→ **Assignment**
Transcribe exactly, and without pictures, the lines from the one that contains "Click Master of" through the last line of the material.

→ **The records**
****
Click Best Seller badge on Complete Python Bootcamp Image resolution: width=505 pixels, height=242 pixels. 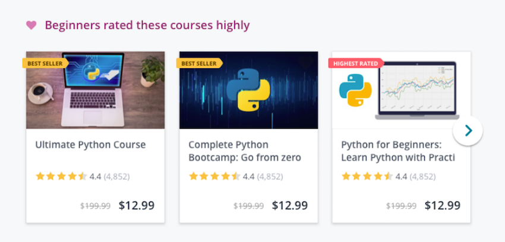point(199,63)

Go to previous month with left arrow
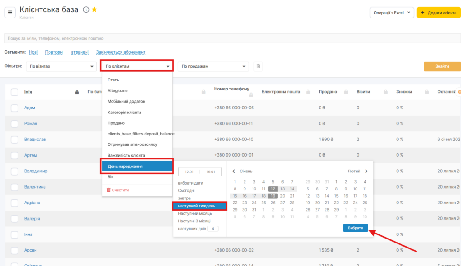(234, 171)
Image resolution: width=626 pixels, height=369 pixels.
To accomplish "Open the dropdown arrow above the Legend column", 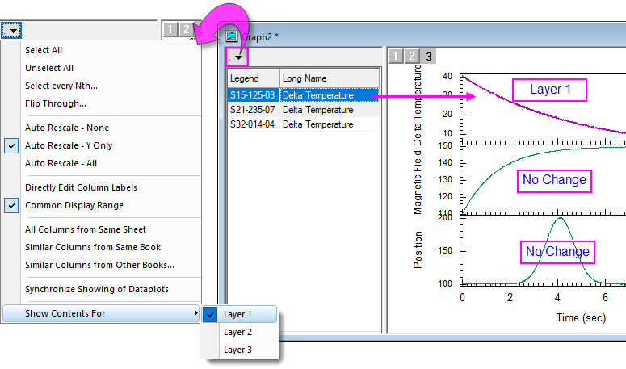I will click(x=237, y=58).
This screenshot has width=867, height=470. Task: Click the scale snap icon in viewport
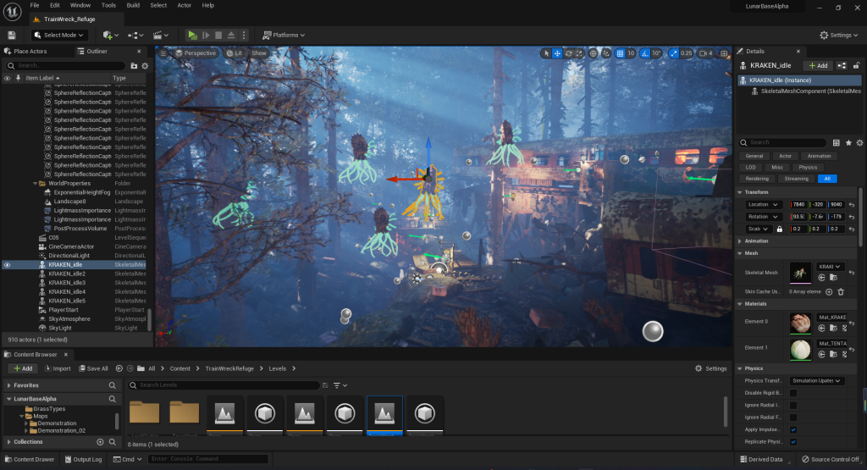point(674,53)
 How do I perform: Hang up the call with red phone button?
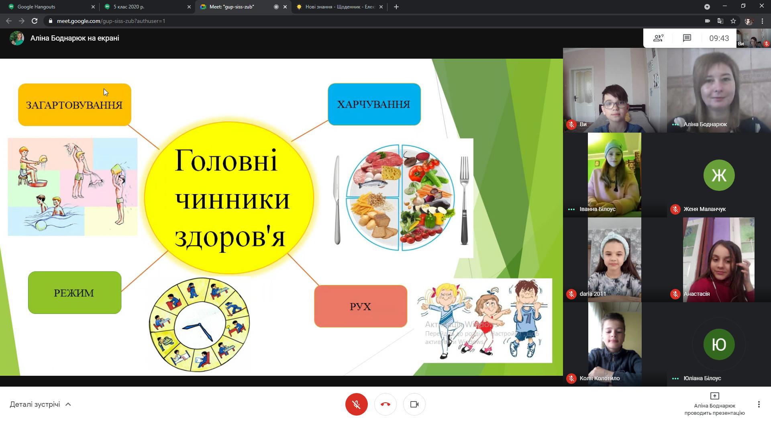[385, 404]
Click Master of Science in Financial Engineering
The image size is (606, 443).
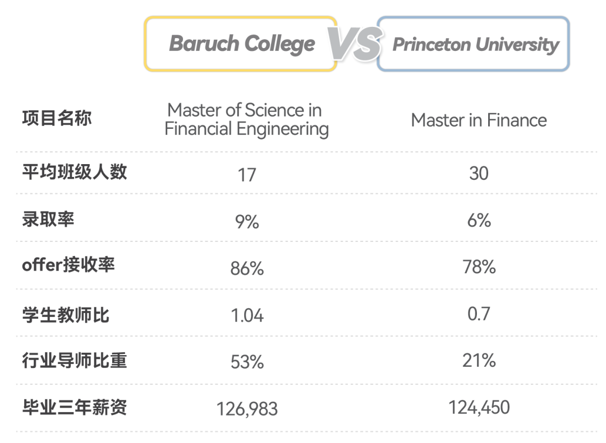pos(246,119)
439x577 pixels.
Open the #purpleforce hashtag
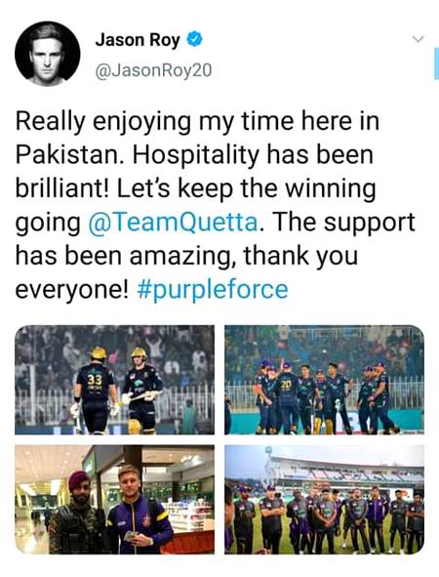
****
→ **Solution**
Click Master of Science in Financial Engineering
The image size is (606, 443).
pos(246,119)
439x577 pixels.
Open the #purpleforce hashtag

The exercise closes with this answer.